■ O que se pede ■
1. Responda às perguntas com base no excerto sobre o mandato da PGR:
(a) Em que ano e a que revista deu Joana Marques Vidal a entrevista em que considerou o mandato de seis anos não renovável?
(b) Que artigo da CRP estabelece a duração de seis anos para o mandato de PGR?
(c) Quem é o director do 'Expresso'?
2. Resuma em duas frases o excerto sobre o mandato da PGR.
3. Prossiga o excerto sobre o mandato da PGR a partir do ponto em que termina.

■ Excerto da fonte ■

'''

Centrei a minha crítica na manipulação a favor de Joana Marques Vidal feita por grande parte de órgãos de comunicação social, encontrando-se, entre estes, o 'Expresso' pela mão dessa prodigiosa personagem de plasticina, chamada Ricardo Costa. 
A comunicação social, neste como em outros temas, está vinculada à obrigação da imparcialidade em relação a actos de exercício dos poderes normais, legítimos e democráticos do PR e PM. Poderá e deverá, no caso, escrutinar a prestação de nomeados, mas jamais lançar campanhas a favor ou contra A, B, C, ou D.
Para além de lembrar que, em 2013, a própria Joana Marques Vidal admitiu o exercício de um único mandato por ser extenso, chamei a atenção para noite de azia de Ricardo Costa, no 'Expresso para a Meia-Noite' de 17-09-2018. Como não bastassem os argumentos de Marinho e Pinto e João Araújo a contrariá-lo, ouviu-se da boca de Raquel Alexandra, hoje 'Constitucionalista' e ex-jornalista da SIC, que embora a CRP não estabeleça a não renovação do mandato de seis anos para o cargo de PGR, a recondução significaria que, na prática, se estava a considerar que o mesmo seria vitalício e não temporário.
O 'Expresso' sai claramente derrotado desta novela e o seu director, Pedro Santos Guerreiro, também não fica isento da derrota, ao permitir o enganoso título.
De resto, espero dos senhores jornalistas integridade e respeito pelos princípios democráticos e da nova Procuradora-Geral da República acções que estanquem a caótica e imunda quebra continuada do segredo de justiça pela imprensa em geral e o CM em particular.

terça-feira, 18 de setembro de 2018

PGR: Joana vai, Joana fica

Em resposta ingénua e precipitada a uma jornalista da TSF, a MJ, Francisca Van Dunem, defendeu, em 2017, que o exercício no cargo de PGR de Joana Marques Vidal não seria renovado, por se tratar de um mandato longo e, portanto, único – a CRP, no Art.º 220.º, n.º 3, estabelece a duração de seis anos para o mandato em causa.
Por outro lado, parece-me oportuno lembrar que, em entrevista concedida à revista da Ordem dos Advogados no ano de 2013, a própria Joana Marques Vidal considerou explicitamente que “o mandato era de seis anos, não renovável.” Certamente que esta opinião induziu na Ministra da Justiça a ideia de que a própria procuradora tinha consciência de que não seria reconduzida. Havia a presunção em ambas do mesmo fundamento: mandato longo.

'''

■ Material fornecido ■
'''

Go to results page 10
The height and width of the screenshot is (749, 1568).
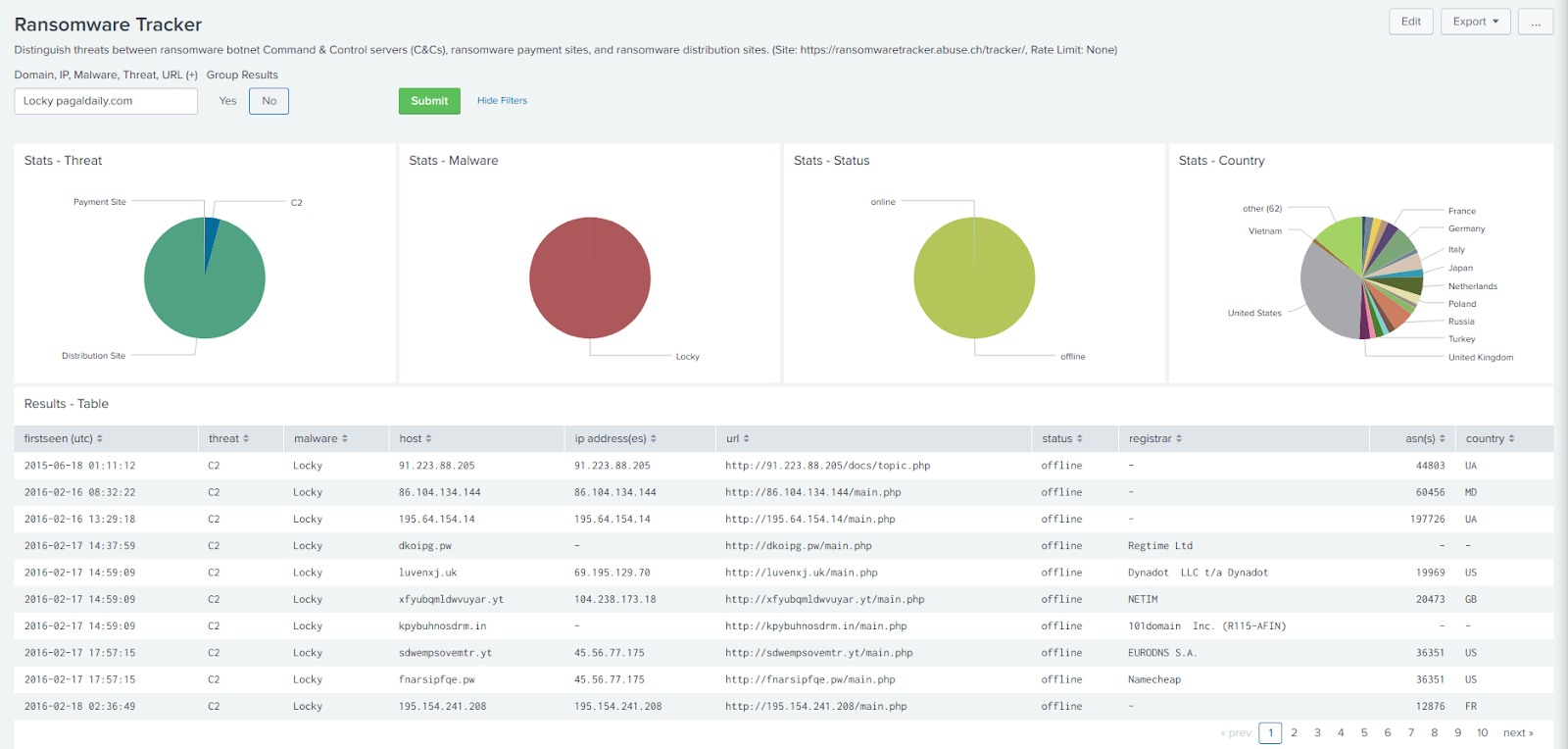1482,732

'''

■ Respostas do exercício ■
1.
(a) Em 2013, à revista da Ordem dos Advogados.
(b) O Art.º 220.º, n.º 3.
(c) Pedro Santos Guerreiro.

2. O texto critica a manipulação a favor de Joana Marques Vidal feita por grande parte da comunicação social, incluindo o 'Expresso', e defende que a imprensa deve ser imparcial perante os actos legítimos do PR e do PM. Lembra também que, em 2013, a própria Joana Marques Vidal considerou o mandato de seis anos não renovável, tal como a Ministra da Justiça, Francisca Van Dunem, defendeu em 2017 por se tratar de um mandato longo.

3.
A nossa comunicação social, sempre insaciável por sensacionalismo e polémicas, apoderou-se do tema de forma virulenta, e muito pouco democrática diga-se, por forma a eliminar qualquer espécie de bom senso e de respeito mútuo em relação a quem pensa diferente.
O alvoroço tem sido diário e os artigos, em ambos sentidos, têm proliferado à grande e à francesa. Todavia, a opinião de jornalistas favoráveis à recondução de JMV é mais ruidosa e, destes, destaco José Miguel Tavares, do “Público”, e Ricardo Costa, do “Expresso”.
Ricardo Costa, um dos muitos ‘tudólogos’ que vagueiam por jornais e TV’s, no último ‘Expresso da Meia-Noite’, reagiu com desilusão à explicação da sua ex-colega da SIC, e hoje ‘Constitucionalista’, Raquel Alexandra, no sentido de, embora a CRP não impor a regra, a tendência era considerar a ideia de apenas um mandato temporário de 6 anos. De contrário, acrescentou, o cargo de PGR torna-se vitalício, sendo de nomeação política (PM+PR).
Deixemos, por ora, a discussão retórica e dialéctica. Reconduzamos o tema para a análise dos princípios democráticos. Os mandatos prolongados, seja no poder político, no poder judicial ou em qualquer outro, favorecem os interesses de lideranças de estilo pessoal e autoritário. Tendem a tornar-se egocêntricas, com um desempenho no primeiro mandato que tem como primeiro objectivo a renomeação, em lugar do respeito pelas obrigações decorrentes do interesse democrático e público.
Dois exemplos: Maduro e Erdoğan levaram ao extremo instrumentalizações de regras democráticas para concretizar um forte apego ao poder. Aproveitaram-se das vulnerabilidades das democracias que, por não serem férreas, permitem a exuberância e o autoritarismo conhecidos.
JMV não será um caso de igual preponderância, mas, na essência da renomeação, há contornos semelhantes e ficamos a aguardar um segundo mandato, e se a idade e vontade lhe permitirem, um terceiro - porque não? A choldra do CM, e outras que por aí se movimentam em roda livre, agradece o continuado desrespeito pelo segredo de justiça que, impune e provocatoriamente, é matéria fluorescente de noticiários, atraindo grandes audiências.
(Esclarecimento: por hábito, já sei que, para alguns, este texto é o pretexto para me colarem o rótulo de ‘socrático’. Será bom ver o que escrevi neste blogue sobre José Sócrates ou, em alternativa, este ‘post’ de 05-Fev-2013 sobre Ricardo Salgado.)

sábado, 30 de junho de 2018

"Estrebuchos" e afectos.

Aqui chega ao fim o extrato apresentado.